§ To do
Every entry is to be copied exactly as written, and the pictures are to be skipped.

[Screenshot grounding data]
-- Opening Marker --

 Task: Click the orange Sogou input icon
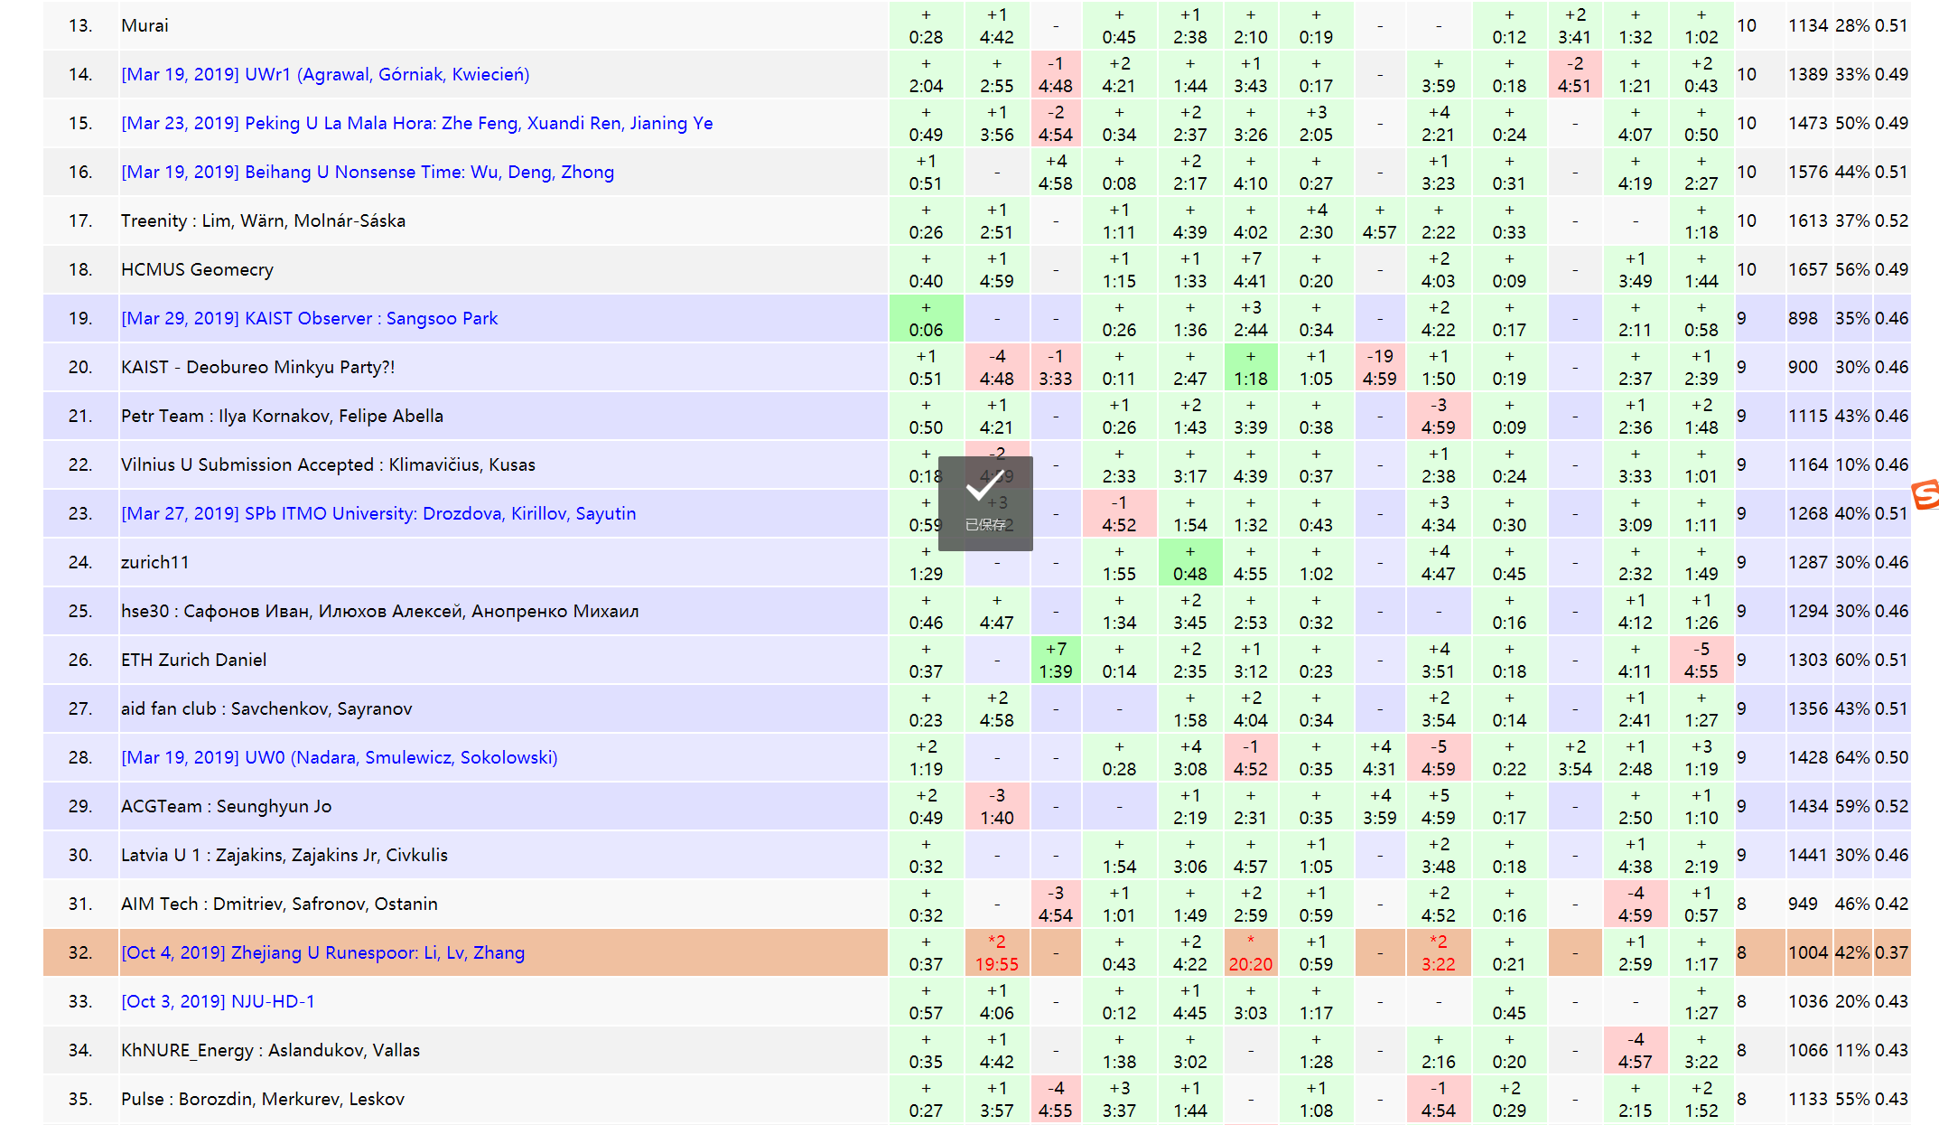pyautogui.click(x=1925, y=494)
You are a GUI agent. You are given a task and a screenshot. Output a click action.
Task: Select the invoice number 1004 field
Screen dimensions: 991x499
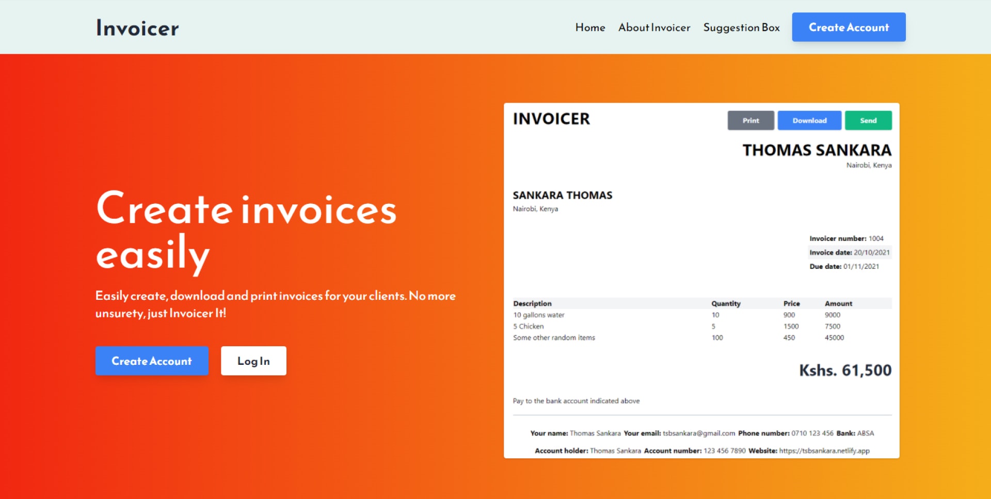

-- Closing Marker --

§ Output of the task
 Task: Click the orange Sogou input icon
pyautogui.click(x=1925, y=494)
You are a GUI agent. You are given a task and a screenshot. Output a click action.
Task: Select the invoice number 1004 field
Screen dimensions: 991x499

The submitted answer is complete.